Ağlamak bile zor artık. Eskisi gibi değil. Çünkü artık eskisi gibi masum hissedemiyorum. Özgür olmanın bedelini, masumiyetimi kaybetmekle ve anlamakla ödedim sanırım. Ağlamak, masumlara yaraşır. Ben ise artık ne masumum ne de sevgiyle teselli bulabilen biri. Sanırım insan, sevilmeden sevmeyi de bilemiyor. Yalnız bir insandan gözyaşlarını aldığınızda geriye sadece kahır kalır. Galiba o kişi benim. Zaman, bir pervane ve ruhum, o pervaneye kapılmış bir divane. Döne döne dağılıyorum, parçalanıyorum. Fakat, bir türlü ağlayamıyorum.
Neredeyse herkesi affettim. Peki , affedilecek miyim? Sanki, kendimden habersiz o kadar kirli oyunlar oynamışım ki ruhuma yapışmış bu kirleri, kim, nasıl çıkarır bilemiyorum. Yine de , sadece bu konuda halen ümidim var. Yüce merhamete sığınıyorum. Ümidim var; fakat, her yere dağılmış parçalarımı toplayıp kendime gelebilmek için bir güç bulamıyorum. Halen dünyadaki bir çok şey ilgimi çekmiyor. Halen, hiç bir dünyalık amaca hiç bir çabanın değeceğini düşünmüyorum. Zaruretten yaşıyor gibiyim hep. Sevgiden ve muhabbetten uzak, kaf dağının tepesinde yalnız başıma yaşayıp gidiyorum öylece. Ne kadar denediysem de inemedim o kaf dağından. Defalarca atladım o dik yamaçlardan, ama her seferinde yaralandığımla kaldım. Bu sevgiden uzak olma hissi, sanki ruhumu ufak ufak didikleyen bir kurtçuk gibi. Sanki her gün, biraz daha azalıyor, biraz daha uzaklaşıyorum her şeyden. Sanki, tedavisi mümkün olmayan bir hastalık gibi.

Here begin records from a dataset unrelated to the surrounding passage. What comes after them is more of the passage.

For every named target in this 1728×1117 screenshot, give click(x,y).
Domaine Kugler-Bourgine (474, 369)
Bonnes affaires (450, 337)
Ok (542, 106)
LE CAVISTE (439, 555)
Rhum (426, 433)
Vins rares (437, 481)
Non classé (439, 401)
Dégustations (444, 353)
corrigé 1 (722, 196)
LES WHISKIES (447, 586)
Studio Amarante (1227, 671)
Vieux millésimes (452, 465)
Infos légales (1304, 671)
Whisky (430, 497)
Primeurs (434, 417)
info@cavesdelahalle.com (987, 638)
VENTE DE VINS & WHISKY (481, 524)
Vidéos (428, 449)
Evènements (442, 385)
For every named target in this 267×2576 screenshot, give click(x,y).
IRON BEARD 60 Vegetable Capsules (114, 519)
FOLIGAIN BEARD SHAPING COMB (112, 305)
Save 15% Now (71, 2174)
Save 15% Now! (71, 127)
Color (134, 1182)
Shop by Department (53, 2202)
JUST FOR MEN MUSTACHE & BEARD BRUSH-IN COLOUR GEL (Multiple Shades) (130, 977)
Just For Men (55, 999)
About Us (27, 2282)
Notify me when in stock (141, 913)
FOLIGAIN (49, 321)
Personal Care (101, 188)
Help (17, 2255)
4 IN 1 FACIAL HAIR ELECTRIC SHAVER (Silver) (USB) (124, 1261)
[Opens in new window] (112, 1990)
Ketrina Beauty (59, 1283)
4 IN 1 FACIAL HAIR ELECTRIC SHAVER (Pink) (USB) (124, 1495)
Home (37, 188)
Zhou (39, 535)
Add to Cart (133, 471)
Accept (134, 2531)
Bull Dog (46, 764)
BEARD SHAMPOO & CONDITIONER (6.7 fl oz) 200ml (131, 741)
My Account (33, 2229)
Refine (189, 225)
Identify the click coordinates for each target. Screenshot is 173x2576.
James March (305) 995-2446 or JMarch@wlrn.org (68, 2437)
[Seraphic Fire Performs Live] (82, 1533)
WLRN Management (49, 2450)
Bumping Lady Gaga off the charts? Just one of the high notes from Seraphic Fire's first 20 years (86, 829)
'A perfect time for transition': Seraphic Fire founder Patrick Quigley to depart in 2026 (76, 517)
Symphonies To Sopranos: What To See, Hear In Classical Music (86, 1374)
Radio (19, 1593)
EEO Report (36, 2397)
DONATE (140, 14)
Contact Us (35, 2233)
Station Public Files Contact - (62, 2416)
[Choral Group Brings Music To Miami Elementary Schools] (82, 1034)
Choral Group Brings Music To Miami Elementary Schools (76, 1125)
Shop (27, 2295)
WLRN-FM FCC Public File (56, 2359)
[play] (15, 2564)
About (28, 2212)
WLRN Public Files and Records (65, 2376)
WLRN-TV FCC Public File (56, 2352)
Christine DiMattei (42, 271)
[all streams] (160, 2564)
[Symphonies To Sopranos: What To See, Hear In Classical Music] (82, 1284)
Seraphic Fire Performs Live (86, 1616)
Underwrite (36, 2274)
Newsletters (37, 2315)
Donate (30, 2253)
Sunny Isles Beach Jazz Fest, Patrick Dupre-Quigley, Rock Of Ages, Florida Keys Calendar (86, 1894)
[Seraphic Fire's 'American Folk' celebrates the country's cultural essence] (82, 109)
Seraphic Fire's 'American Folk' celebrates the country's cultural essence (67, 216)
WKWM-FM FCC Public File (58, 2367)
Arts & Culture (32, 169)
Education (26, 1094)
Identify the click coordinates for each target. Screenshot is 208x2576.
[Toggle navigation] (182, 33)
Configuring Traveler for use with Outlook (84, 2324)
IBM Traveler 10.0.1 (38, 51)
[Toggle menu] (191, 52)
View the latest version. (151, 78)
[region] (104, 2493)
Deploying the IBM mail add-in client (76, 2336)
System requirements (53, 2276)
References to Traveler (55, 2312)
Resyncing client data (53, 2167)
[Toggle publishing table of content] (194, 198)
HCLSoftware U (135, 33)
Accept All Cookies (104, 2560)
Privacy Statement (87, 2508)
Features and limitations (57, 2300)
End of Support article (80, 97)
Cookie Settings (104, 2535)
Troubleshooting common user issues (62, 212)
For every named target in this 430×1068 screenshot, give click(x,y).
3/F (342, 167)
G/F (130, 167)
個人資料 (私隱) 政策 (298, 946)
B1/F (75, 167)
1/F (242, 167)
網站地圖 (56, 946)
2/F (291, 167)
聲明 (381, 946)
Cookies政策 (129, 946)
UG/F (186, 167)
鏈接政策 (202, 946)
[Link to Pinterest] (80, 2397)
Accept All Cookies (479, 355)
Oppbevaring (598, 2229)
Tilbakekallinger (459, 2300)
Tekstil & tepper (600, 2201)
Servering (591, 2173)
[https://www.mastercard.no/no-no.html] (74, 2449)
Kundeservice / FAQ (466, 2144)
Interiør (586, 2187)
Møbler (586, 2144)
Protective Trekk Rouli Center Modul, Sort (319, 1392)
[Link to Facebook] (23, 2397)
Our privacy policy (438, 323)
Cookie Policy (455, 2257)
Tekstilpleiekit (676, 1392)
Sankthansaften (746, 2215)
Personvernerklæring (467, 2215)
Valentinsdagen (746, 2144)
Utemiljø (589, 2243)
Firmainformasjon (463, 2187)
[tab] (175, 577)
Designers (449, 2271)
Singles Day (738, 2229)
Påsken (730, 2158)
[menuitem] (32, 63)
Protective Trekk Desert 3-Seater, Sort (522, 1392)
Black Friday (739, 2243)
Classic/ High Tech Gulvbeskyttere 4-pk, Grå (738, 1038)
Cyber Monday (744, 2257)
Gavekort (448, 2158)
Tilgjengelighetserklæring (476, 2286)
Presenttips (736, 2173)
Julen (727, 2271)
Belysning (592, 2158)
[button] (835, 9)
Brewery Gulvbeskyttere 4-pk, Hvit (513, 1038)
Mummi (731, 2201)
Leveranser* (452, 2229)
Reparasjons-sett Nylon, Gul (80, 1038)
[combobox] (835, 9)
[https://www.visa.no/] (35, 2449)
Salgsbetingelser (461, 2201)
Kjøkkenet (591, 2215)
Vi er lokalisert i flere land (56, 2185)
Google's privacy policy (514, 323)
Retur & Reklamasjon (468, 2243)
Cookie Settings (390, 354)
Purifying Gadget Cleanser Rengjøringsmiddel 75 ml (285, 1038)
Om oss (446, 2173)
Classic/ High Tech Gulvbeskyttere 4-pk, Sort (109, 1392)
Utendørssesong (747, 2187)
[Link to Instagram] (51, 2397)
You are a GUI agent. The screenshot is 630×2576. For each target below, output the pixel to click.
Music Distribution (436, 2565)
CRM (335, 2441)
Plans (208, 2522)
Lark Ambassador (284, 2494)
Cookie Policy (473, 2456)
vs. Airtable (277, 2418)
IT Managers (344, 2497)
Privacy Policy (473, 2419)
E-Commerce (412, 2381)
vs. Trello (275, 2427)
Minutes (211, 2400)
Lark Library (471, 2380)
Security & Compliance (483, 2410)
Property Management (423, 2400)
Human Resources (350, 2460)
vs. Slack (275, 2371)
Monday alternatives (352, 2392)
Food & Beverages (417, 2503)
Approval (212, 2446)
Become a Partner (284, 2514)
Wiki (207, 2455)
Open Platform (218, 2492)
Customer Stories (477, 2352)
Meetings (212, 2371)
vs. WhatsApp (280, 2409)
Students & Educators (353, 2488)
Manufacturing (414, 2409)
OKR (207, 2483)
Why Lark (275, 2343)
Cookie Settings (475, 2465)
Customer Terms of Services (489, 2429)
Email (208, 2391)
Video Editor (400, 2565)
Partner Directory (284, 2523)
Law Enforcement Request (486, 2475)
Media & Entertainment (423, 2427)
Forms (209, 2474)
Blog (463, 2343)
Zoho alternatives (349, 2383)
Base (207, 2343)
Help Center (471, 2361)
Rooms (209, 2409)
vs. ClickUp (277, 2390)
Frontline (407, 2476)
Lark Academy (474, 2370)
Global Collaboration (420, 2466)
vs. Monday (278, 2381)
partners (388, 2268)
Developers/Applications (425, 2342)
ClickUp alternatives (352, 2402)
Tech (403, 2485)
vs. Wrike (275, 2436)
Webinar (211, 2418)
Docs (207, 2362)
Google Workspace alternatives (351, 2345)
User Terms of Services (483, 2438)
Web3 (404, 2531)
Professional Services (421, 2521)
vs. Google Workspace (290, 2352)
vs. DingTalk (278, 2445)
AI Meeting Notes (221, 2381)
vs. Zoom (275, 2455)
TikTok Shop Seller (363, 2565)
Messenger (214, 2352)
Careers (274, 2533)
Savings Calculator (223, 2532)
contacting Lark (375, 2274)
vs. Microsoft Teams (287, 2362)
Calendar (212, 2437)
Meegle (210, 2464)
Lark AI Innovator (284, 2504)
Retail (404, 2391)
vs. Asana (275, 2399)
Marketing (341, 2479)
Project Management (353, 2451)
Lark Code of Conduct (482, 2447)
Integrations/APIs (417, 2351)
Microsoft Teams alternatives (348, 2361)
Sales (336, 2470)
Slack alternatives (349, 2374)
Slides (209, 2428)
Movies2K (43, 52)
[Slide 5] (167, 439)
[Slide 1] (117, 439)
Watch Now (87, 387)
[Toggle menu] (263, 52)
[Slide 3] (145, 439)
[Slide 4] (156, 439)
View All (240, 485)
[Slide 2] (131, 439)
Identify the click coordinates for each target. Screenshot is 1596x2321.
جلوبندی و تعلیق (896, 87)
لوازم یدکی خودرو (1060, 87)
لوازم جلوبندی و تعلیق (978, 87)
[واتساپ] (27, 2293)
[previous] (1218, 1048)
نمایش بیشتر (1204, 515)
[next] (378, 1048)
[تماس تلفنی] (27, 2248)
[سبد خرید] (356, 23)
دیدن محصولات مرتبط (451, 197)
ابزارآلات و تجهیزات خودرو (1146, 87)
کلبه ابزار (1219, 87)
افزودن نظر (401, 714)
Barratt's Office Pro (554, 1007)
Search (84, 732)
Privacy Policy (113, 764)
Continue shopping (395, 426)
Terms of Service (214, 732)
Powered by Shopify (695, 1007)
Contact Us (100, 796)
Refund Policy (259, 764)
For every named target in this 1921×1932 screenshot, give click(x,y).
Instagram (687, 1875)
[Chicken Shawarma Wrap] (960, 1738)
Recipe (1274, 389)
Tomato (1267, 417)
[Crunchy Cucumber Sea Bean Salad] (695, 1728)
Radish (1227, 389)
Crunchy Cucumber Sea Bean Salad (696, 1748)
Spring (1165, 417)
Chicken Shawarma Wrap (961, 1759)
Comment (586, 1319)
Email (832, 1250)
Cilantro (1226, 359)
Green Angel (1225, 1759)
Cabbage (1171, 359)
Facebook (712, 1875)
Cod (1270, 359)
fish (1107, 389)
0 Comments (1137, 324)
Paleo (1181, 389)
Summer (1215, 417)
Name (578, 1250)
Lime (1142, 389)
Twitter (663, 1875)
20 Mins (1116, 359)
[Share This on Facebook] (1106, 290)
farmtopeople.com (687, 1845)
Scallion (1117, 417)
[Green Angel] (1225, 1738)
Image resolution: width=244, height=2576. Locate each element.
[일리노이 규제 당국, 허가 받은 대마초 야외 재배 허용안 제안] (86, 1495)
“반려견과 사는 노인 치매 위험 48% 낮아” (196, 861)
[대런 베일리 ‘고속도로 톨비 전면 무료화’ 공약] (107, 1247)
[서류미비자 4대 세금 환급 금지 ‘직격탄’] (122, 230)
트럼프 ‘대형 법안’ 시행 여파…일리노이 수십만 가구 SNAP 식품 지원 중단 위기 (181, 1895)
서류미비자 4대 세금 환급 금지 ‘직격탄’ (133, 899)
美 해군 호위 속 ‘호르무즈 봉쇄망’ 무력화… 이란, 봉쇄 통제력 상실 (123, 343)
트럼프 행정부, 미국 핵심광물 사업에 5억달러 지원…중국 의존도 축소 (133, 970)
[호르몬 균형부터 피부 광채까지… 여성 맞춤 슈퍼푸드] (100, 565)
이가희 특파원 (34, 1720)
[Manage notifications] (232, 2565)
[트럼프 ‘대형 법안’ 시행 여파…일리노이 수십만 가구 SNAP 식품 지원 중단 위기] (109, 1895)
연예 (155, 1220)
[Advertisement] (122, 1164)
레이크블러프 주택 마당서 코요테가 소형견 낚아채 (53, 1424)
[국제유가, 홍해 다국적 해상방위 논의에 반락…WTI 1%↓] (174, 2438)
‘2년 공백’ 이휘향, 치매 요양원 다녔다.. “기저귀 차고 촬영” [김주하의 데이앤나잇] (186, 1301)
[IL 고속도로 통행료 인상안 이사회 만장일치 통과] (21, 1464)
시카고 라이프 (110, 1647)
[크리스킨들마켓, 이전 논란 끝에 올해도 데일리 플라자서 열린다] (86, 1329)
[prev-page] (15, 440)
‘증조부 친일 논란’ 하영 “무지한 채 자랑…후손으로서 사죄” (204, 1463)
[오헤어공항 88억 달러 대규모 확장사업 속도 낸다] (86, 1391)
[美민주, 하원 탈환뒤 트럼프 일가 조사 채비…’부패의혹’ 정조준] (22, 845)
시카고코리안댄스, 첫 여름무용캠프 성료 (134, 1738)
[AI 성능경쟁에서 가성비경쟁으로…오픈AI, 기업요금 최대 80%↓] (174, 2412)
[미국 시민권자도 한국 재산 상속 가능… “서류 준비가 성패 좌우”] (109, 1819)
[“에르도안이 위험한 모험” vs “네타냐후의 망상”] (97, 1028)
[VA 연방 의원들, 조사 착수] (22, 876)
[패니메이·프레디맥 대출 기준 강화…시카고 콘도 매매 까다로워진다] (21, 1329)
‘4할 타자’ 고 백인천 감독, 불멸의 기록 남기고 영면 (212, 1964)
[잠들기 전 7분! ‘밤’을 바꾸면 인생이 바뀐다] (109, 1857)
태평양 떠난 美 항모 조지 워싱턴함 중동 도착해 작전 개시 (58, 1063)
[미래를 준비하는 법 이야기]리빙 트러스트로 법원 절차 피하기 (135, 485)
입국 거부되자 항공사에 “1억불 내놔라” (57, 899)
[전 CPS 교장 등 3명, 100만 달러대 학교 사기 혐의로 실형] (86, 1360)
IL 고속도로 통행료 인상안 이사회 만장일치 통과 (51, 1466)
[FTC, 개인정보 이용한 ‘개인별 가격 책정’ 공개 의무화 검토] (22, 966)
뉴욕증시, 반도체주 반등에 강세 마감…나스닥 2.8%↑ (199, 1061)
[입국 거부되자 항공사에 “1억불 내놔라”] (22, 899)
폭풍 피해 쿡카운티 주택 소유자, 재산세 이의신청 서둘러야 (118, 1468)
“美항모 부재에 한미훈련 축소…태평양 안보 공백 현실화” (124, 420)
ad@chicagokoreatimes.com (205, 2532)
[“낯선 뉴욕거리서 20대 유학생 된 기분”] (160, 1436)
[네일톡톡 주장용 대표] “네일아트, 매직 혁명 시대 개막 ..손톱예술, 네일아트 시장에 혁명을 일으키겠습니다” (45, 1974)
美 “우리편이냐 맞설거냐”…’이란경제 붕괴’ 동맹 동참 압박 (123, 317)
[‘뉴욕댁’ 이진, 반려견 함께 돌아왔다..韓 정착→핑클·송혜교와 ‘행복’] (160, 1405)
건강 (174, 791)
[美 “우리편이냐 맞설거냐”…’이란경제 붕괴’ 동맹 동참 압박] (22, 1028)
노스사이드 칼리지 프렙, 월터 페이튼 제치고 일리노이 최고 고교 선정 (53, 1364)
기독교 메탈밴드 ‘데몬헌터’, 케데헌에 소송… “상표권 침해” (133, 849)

Hani bazen, insan can havliyle bu değersiz ömrünü kutsal şeylere feda etmek istiyor. Oysa bir şeyleri feda edebilmek, basiret işidir. O kahrolası basiretsizlik… Kurtulamıyorum pençesinden. Nereye gitsem, ne yapsam, her şeyden, herkesten fersah fersah uzaktayım. Ne elim uzanabiliyor , ne sesim ulaşabiliyor. Ancak kendi hayalimde basiretli ve becerikli olabiliyor, kaf dağını aşıp sevgi ve muhabbete erişebiliyorum. Bu yüzden galiba yapabildiğim en iyi şey, hayal kurmak. Ve tabi, tembellik. Sık sık, bir işim olduğuna ve karnımın duyduğuna çok şaşırıyorum. Allah’ın bir hikmeti ve bereketi işte. Her şeyi o verdi. Ama ben, tehlikeli oyunlar oynayıp hepsini kirlettim. Bir çocuk olsam ağlayıp yenisini isterdim. Ama buna ağlamanın bir çeşit riyakarlık olduğunu anlayabilecek kadar büyüdüm sanırım.